The stage performances of Uncle Tom’s Cabin, known as Tom plays, offer one explanation. Harriet Beecher Stowe’s novel was a literary phenomenon and when it took to the stage it became even more popular. Famously, Thomas F. Gossett has suggested that for every one person who read Stowe’s novel, there were fifty who attended one of the countless performances of the Tom plays, staged by as many as 500 companies and running from 1852 to 1930. Changes to characters, scenes, and plot inevitably occurred, including the use of live dogs to embellish the scene where Eliza flees across a frozen river.
The actors portraying Stowe’s characters often became more visually iconic than the characters in the book. Just as film adaptations change how we imagine characters of novels we’ve read so that Harry Potter becomes Daniel Radcliffe and Katniss Everdeen becomes Jennifer Lawrence, the stage personas of the Tom plays eclipsed their textual source. Robin Bernstein has shown, for example, how child actress Cordelia Howard’s brown hair became an iconic depiction of Little Eva, despite the fact that Stowe describes Eva as having golden blonde hair. Uncle Tom’s old age was yet another change made as the plays upstaged the novel. The plays were simply more accessible, more visceral, and more social than the written word, and without copyright restrictions to speak of they had the freedom to alter the content and characters of Uncle Tom’s Cabin in profoundly influential ways.

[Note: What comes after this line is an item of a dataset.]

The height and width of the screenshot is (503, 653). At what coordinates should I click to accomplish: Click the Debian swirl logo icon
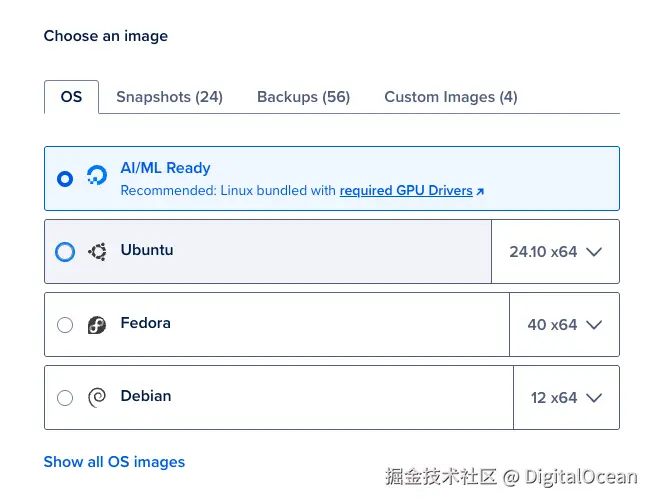[x=97, y=398]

The Tom plays were an outgrowth of blackface minstrelsy and they borrowed its stereotypes. A nineteenth-century entertainment staple, minstrel shows featured white actors who blackened their faces to engage in racial caricature. The aged slave was one such stereotype and while Stephen Foster’s “Old Uncle Ned” may have been the most famous example, other variations included “Old Dan Tucker” and “Old Black Joe.” Uncle Tom’s age rose upward, pulled by the collective influence of these pre-existing characters, until he melded into just another older slave, no different than any other. Charles Townsend, for example, recorded the directions for blacking up “for elderly negroes, like ‘Uncle Tom,’” which included drawing wrinkles “across the forehead and around the eyes, with India ink” and accentuating the lower eyelids and lips, “which will give them the sunken look of old age.” The physical manifestation of old age lent itself to minstrelsy’s tendency to emphasize racial weakness and dependency, which resulted in the association of old age and loyalty. The Tom plays exaggerated Uncle Tom’s age due to the influence of the minstrel stage, using it to make him seem impotent, weak, and complacent. The effect was the stigmatization of the name “Uncle Tom” into the epithet that it has become.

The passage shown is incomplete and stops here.